Wear Orange Wednesday highlights selfless work of SES

Melville SES unit manager David Fyfe and team leader Anthony Richard. Picture: Matt Jelonek   d453613
Melville SES unit manager David Fyfe and team leader Anthony Richard. Picture: Matt Jelonek d453613

MOUNTED horses, an all terrain utility vehicle and a zip line at Murdoch University may have been a remarkable sight for passersby, but for the Melville State Emergency Service (SES) unit, it was all in a day’s work.

The training demonstration held on campus yesterday highlighted Wear Orange Wednesday, SES’s contribution to National Volunteer Week, celebrating their teams.

From 8.30am, various units from around the area joined to test their skills at rescuing a “casualty,” one of their own who was told to hide in the university.

The mounted section discovered the team member, where she was retrieved by an all terrain vehicle and then zip lined to safety at another location.
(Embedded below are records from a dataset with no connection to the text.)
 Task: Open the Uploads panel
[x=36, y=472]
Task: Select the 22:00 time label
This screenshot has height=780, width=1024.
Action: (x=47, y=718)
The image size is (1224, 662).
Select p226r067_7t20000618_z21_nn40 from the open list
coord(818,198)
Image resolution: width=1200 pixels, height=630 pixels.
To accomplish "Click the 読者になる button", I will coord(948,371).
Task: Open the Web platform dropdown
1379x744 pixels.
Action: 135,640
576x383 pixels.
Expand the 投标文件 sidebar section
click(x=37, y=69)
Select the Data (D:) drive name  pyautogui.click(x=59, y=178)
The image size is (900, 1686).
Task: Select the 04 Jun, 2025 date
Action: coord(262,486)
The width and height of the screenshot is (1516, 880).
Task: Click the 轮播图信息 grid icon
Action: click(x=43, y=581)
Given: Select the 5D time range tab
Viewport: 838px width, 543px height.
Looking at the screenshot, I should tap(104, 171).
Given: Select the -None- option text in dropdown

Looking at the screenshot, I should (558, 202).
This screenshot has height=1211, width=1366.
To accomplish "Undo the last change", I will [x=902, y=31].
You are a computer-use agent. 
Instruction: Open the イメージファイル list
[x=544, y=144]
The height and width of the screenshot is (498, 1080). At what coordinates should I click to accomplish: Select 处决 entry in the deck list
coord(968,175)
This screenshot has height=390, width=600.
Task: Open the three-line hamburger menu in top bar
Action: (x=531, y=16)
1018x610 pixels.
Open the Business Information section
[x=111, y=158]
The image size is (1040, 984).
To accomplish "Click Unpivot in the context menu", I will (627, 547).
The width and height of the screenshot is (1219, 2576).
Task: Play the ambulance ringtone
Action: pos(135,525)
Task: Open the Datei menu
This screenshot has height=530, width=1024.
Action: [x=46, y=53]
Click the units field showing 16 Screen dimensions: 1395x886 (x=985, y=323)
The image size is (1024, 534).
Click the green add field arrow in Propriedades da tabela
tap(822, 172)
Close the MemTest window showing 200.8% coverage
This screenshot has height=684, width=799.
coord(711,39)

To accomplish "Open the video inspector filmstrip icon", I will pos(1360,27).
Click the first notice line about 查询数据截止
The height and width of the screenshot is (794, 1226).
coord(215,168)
Melville SES team leader Anthony Richards said the morning was a great success; the skills the units had exhibited allowing them to combine seamlessly to conduct the rescue.

Mr Richards has been with his unit for 11 years, attending training every Tuesday along with at least 25 to 30 of their 50 active members each week.

Also a vertical rescue team leader, he said the skills learnt in the unique area are transferrable to other roles the SES might experience, such as in storm rescues.

It is storm rescues and car versus house scenarios that the team are called out to typically in the metropolitan area, with Mr Richards saying it is happening “more and more.”

“We’ll all be called out to make a house safe,” he said.

Each member has to have a few months of training before attending an incident, with Mr Richards saying the more effort put in, the quicker the volunteers can assist.

“SES members will get out what they put in,” he said.

“They’ll find they become a valued team member very quickly.”

Mr Richards joined the SES when he was looking for something extra to fill his spare time.

“I was looking for something to do in my personal life to give me that sense of satisfaction,” he said.

He believed other volunteers felt the same, the diverse age range of the group sharing a similar will to assist the community.

The broad age spectrum of volunteers was a bonus for Mr Richards, with the varied schedules of each age group allowing more assistance throughout the community at any time.

Emergency Services Minister Joe Francis said Wear Orange Wednesday was an opportunity for people to honour the hard work and dedication of emergency service volunteers.

“As winter approaches, we will start seeing storms that can cause major damage,” he said.

“The community can be confident the SES will be there when there’s a call for help.”